Scupture-dessin Univers du Bronze
Muséales Deux signatures
Mardi 23 février 2016, au rondpoint des Champs-élysées, depuis 14 heures il est procédé à la vente d’une collection impressionnante. Dans le catalogue de cette vacation menée par Artcurial, il est précisé : « La plupart des bronzes de cette vente ont été acquis par Pierre Hebey auprès de la galerie l’univers du Bronze. Les précieux conseils d’alain Richarme et de Michel Poletti lui ont permis de constituer cet ensemble d’une exceptionnelle qualité. » Étonnant, ces deux personnalités, pétries de culture, que je rencontre dans leur antre à Paris, ne s’abîment pas dans l’arrogance que la connaissance autorise d’ordinaire chez beaucoup. Mieux. Elles sont doublées d’une exquise délicatesse. Tous deux sont, rien moins, “les” spécialistes des bronzes des XIXE et XXE siècle. Leur foi inébranlable leur a permis de modeler un savoir savoureux au griffon, à la mirette, au rifloir, à la spatule… comme l’artiste, le sculpteur. Septembre 1983, Alain Richarme (à droite sur la photo) et Michel Poletti ouvrent un stand d’antiquités au marché Serpette à Saintouen. Sept ans plus tard, ils créent une galerie, l’univers du Bronze, ici même, au 27-29, rue de Penthièvre dans le VIIIE parisien. «À l’époque, il y avait François Fabius, Patrice Bellanger, Pierre Dumonteil. Nous avons été les premiers à ouvrir une galerie de peinture sculpture de figure et d’art animalier », me sourit Alain Richarme. En 1990, l’accès à la documentation se révélait plus complexe, des témoignages disséminés, des archives en ordre dispersé, peu de photos, pas de data base, pas d’internet. Tous deux se retroussent les manches et procèdent à un travail d’enquêteur et d’expertise. Sur les traces de Barye, Mêne, Fratin, Carpeaux, Righetti et Busato, ils vont mettre en oeuvre pas moins de sept catalogues raisonnés, ouvrages, monographies ! Sept joyaux tout en continuant à nourrir le fond de leur galerie. L’implication est totale, l’investigation méticuleuse.

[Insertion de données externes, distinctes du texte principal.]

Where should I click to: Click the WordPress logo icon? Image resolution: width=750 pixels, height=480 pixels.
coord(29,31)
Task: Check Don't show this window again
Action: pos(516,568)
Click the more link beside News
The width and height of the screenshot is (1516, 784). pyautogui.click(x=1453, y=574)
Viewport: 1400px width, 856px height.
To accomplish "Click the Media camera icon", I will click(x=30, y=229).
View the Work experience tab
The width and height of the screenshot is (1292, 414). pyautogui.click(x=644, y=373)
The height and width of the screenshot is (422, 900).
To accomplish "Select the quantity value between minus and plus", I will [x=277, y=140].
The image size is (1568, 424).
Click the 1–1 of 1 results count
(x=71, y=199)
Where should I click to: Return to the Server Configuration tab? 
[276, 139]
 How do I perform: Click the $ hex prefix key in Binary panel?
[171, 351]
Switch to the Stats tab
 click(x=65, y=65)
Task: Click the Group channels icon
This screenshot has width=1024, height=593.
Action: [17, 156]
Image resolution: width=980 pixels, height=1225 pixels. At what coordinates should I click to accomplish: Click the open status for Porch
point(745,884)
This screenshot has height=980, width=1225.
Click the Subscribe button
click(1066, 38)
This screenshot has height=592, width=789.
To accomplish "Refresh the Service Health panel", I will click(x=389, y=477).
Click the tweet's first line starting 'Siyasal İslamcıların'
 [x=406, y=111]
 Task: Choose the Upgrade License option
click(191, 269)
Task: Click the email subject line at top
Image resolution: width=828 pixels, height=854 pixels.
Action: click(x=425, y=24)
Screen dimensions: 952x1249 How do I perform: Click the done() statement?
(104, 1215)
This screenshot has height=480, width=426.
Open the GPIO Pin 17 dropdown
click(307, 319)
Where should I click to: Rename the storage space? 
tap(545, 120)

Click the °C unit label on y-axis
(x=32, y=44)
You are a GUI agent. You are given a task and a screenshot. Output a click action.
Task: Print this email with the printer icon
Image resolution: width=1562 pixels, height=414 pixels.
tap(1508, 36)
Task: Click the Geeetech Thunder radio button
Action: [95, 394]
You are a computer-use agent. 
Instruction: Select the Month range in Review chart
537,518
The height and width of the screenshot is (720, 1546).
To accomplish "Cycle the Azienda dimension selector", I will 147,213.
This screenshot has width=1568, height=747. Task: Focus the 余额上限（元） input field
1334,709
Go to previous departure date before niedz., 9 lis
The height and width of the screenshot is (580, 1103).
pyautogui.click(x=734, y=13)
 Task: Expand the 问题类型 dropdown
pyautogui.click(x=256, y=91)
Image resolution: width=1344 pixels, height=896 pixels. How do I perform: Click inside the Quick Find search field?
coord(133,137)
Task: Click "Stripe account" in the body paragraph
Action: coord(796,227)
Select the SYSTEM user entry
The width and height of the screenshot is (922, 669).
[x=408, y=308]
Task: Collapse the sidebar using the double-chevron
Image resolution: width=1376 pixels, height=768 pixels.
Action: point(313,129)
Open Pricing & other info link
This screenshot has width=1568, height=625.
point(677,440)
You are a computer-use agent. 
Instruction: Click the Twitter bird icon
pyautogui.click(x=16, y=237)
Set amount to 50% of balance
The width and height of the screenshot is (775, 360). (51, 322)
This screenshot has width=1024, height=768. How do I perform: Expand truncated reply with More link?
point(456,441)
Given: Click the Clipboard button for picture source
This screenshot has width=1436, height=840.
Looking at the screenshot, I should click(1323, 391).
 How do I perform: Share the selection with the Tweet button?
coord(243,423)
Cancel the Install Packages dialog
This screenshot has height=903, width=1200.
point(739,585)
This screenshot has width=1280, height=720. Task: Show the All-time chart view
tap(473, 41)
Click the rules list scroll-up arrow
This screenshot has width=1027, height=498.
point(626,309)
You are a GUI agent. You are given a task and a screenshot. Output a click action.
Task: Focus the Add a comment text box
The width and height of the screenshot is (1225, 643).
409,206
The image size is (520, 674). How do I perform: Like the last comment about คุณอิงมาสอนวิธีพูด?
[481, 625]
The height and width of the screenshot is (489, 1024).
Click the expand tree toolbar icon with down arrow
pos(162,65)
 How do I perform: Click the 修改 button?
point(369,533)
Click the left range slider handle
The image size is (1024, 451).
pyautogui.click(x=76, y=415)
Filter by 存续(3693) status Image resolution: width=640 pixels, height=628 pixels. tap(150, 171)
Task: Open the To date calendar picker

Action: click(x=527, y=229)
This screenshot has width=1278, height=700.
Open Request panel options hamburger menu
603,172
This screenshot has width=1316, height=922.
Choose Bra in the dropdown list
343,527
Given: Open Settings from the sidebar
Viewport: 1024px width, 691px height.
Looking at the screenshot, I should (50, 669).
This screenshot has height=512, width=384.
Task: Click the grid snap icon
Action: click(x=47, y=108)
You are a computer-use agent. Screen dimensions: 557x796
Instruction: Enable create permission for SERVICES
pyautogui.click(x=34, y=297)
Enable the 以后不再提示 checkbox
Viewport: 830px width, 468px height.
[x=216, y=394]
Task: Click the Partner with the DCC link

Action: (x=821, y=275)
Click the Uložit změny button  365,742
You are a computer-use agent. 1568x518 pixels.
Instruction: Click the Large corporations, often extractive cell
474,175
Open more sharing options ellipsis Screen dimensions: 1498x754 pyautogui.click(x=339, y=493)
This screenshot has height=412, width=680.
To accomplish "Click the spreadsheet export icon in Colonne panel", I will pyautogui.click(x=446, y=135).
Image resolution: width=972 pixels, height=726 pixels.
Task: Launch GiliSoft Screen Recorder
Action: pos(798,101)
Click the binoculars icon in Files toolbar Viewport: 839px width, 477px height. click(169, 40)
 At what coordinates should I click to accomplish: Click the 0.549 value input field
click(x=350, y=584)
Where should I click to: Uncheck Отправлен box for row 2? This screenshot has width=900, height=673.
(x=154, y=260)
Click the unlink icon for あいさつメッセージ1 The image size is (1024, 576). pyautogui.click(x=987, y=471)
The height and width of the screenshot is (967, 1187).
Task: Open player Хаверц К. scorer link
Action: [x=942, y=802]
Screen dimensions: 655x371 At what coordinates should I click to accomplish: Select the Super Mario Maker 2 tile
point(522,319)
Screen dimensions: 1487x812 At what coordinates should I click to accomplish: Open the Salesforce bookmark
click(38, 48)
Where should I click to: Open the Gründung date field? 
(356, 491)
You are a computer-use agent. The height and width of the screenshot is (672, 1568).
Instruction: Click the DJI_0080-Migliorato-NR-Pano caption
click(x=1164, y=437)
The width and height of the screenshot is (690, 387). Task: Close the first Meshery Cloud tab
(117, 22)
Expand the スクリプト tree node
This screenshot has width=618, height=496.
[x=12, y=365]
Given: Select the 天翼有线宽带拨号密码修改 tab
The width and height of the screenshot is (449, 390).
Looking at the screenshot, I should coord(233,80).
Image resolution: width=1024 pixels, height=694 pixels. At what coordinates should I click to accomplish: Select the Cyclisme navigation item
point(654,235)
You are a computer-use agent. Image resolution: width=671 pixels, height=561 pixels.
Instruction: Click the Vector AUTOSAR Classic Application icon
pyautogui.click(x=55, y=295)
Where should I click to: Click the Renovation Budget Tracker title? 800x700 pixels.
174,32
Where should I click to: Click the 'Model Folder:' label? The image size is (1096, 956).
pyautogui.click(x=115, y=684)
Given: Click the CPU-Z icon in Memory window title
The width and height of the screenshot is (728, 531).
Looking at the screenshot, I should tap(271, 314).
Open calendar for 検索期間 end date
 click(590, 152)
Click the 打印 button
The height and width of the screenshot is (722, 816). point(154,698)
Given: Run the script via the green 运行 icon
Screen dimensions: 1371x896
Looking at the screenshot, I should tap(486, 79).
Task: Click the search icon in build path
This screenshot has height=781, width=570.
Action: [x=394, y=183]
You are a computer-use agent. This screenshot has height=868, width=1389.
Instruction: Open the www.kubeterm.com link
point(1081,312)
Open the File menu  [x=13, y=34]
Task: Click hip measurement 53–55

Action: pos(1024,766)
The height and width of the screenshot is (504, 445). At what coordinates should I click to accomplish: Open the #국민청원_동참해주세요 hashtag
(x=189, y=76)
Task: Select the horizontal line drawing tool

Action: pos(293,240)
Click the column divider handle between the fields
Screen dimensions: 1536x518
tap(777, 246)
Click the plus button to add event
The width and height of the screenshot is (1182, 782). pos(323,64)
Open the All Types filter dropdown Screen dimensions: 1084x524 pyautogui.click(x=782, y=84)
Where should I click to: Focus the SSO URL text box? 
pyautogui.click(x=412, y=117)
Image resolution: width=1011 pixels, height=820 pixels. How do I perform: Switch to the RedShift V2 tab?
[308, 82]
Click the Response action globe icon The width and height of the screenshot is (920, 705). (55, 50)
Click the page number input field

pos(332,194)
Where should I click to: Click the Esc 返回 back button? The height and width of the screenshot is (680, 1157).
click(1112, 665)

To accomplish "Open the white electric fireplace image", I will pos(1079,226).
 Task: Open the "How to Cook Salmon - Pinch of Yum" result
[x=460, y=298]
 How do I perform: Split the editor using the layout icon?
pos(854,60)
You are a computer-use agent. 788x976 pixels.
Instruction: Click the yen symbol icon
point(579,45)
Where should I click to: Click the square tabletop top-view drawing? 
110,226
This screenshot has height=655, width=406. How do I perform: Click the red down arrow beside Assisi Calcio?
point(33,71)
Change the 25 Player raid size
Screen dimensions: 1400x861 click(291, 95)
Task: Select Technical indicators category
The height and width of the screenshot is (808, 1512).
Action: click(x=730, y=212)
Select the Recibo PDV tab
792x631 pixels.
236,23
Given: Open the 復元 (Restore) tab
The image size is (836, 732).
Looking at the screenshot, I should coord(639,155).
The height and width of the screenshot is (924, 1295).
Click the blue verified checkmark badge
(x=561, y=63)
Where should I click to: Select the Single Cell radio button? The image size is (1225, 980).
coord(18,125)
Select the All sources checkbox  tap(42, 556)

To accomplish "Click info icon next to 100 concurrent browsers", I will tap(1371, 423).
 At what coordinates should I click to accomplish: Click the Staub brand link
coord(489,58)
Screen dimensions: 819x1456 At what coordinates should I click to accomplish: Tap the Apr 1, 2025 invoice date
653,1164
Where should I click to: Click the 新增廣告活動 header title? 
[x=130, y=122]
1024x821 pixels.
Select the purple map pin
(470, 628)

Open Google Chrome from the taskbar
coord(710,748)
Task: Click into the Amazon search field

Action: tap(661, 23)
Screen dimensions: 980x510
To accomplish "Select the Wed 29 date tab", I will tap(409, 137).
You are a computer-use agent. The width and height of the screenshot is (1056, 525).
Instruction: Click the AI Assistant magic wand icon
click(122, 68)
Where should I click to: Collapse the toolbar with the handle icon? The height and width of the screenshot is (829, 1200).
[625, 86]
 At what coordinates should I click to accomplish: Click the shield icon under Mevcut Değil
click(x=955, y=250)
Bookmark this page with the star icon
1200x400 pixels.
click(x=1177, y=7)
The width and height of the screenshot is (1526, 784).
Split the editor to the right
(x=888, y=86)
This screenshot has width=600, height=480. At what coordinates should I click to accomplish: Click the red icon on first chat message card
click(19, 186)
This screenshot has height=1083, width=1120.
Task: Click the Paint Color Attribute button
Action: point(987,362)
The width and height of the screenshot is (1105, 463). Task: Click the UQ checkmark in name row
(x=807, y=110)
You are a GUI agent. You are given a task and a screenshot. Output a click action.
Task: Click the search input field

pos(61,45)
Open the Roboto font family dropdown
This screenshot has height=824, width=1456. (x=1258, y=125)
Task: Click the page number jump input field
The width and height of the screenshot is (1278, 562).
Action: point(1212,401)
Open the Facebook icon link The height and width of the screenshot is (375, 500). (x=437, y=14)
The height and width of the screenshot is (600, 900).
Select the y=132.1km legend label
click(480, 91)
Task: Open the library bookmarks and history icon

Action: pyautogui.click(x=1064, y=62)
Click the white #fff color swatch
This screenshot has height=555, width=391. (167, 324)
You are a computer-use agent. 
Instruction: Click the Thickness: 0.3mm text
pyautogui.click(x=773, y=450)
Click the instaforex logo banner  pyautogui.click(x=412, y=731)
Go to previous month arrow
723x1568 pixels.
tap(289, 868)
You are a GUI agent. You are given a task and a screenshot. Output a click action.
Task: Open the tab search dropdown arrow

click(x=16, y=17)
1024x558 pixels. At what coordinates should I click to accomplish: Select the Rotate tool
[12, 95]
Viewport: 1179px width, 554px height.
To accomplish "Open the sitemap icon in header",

Depuis quelques minutes, j’observe le geste des mains d’alain Richarme qui soutiennent son propos. Tout à l’heure quand je lui demanderai de m’accorder un peu de temps sur une Tête de lionne de Guyot, une Panthère se frottant à l’arbre de Becquerel, les Deux Fennecs assis de Sandoz – autant d’oeuvres s’inscrivant dans l’exposition-vente de Pompon et les animaliers de son temps qui s’est tenue cet été –, je serai fasciné par le doigt qui désigne la précision de l’oeil de la Poule cayenne de Pompon, le plat de la main à la surface polie de sa Panthère noire, l’envolée encore des deux mains afin de désigner le mouvement aérien de la Panthère tête levée de Guyot. Ce soin à magnifier l’oeuvre pour mieux la comprendre est la marque d’un profond respect qu’il voue aux maîtres. Et qui demeure un filtre contre l’insulte de la contrefaçon qui sévit parfois en toute impunité. Contre laquelle il a appris à se prémunir. Son oeil aigu et son expérience lui permettent aujourd’hui de la repérer. L’observation, plus fine, de la fonte, de la ciselure et ensuite du pedigree de l’oeuvre sont autant de gages afin de l’authentifier.
Après le marché et ses jeux de boursicotage, nous évoquons la création animalière contemporaine puisqu’elle a aussi sa place à la galerie. Un trio est ici représenté par Jivko, Umberto et Judith Devaux, dans une « version classique », précise Alain Richarme.
La création s’ordonne autour de quatre composantes : celle de Barye, celle de Pompon, celle de Rembrandt-bugatti et enfin celle décorative de Lalanne. Michel Poletti ajoute qu’aujourd’hui la représentation animale artistique a perdu de son essence car elle est très souvent mise en oeuvre à partir d’image. Manque de culture, d’exigence, exécutée d’un premier jet, elle a été statufiée dans des allures très conventionnelles. Elle a ses aficionados qui sont différents des collectionneurs de bronzes classiques. Ces derniers fréquentent certes les salles des ventes, mais sont aussi assidus aux salons auxquels Univers du Bronze répond présent. Cet automne-hiver, elle exposera à Antica Namur, à Fine Arts Paris puis à la Brafa à Bruxelles. À ces rendez-vous, elle a décidé d’ajouter des expositions focus à la rentrée avec Chana Orloff, puis Jivko.
Alain Richarme et Michel Poletti ont ouvert un laboratoire de recherche artistique en 1990. Ils estimaient que la sculpture animalière avait tant à dire, offrait tant à découvrir. L’ouvrage, intact et scrupuleux, est toujours en cours.